-- BEGIN Records for the exercise --
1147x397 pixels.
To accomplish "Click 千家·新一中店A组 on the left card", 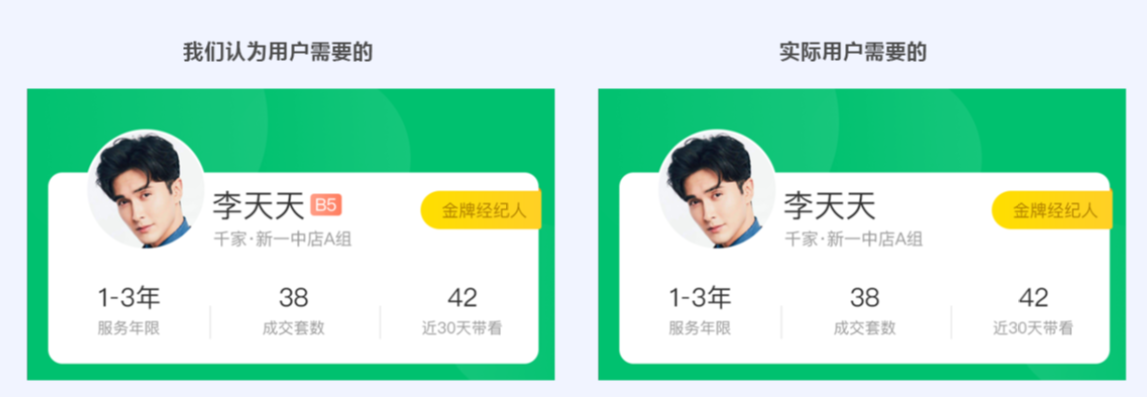I will 282,239.
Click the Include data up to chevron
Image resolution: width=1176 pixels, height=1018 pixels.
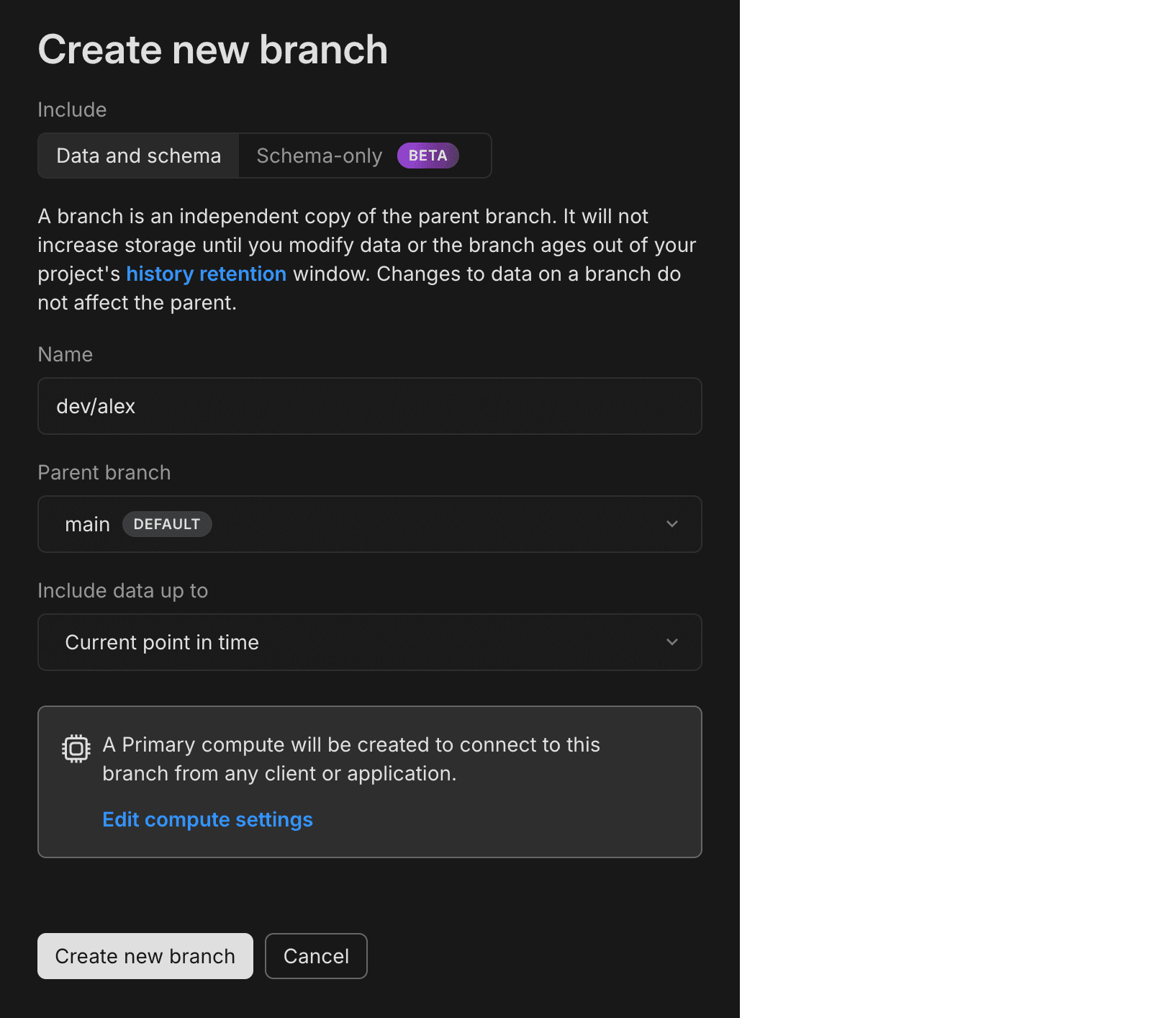(672, 641)
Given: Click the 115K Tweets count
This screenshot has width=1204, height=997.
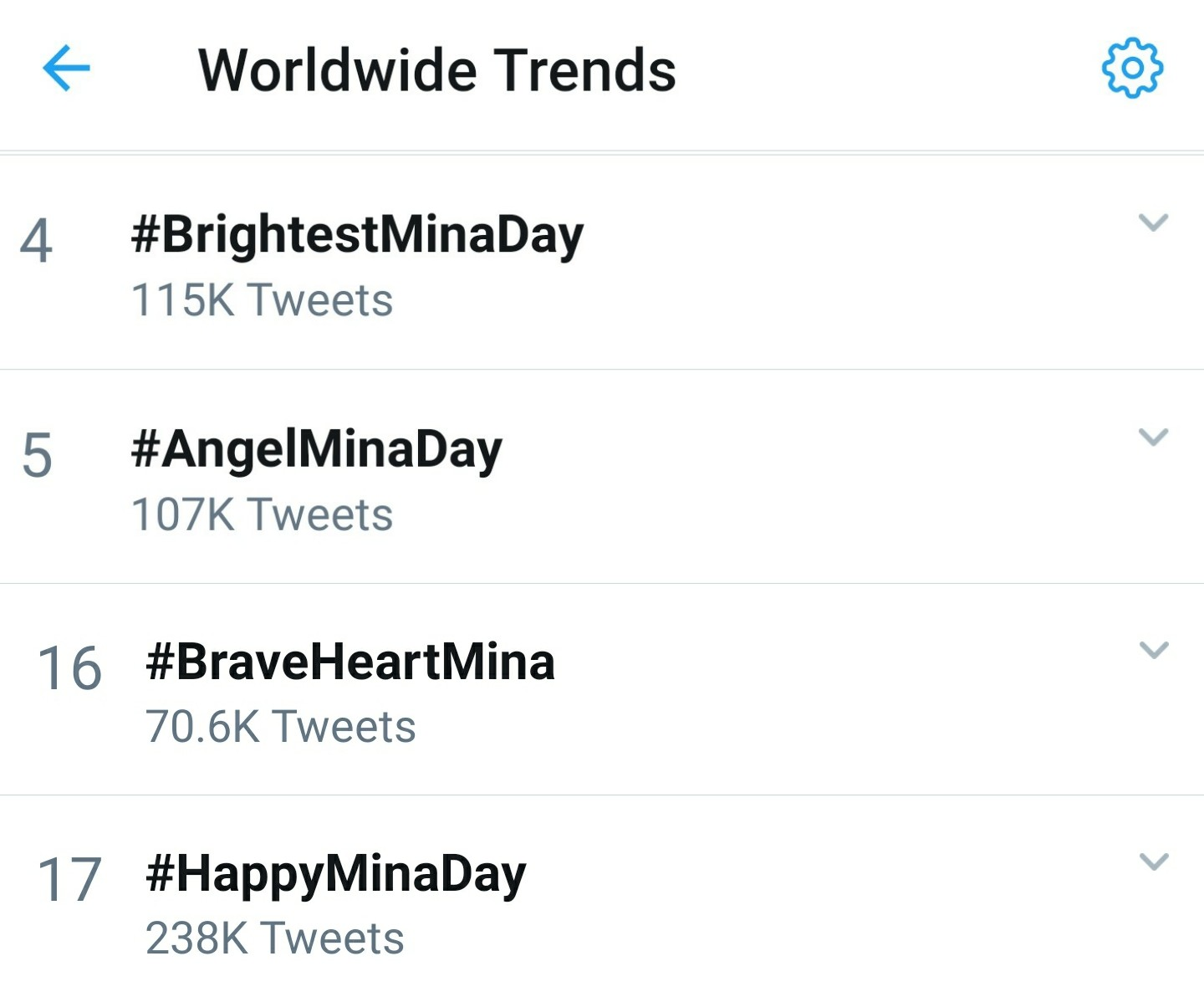Looking at the screenshot, I should (262, 299).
-- END Records for the exercise --
# Brief:
Update the stretch from the line containing "Given: Click the 115K Tweets count" through the end of the lines by replacing "Tweets" with "Posts" and leaving everything else unchanged. Leave the pictures out of your answer.

# Finished answer:
Given: Click the 115K Posts count
This screenshot has width=1204, height=997.
Looking at the screenshot, I should (262, 299).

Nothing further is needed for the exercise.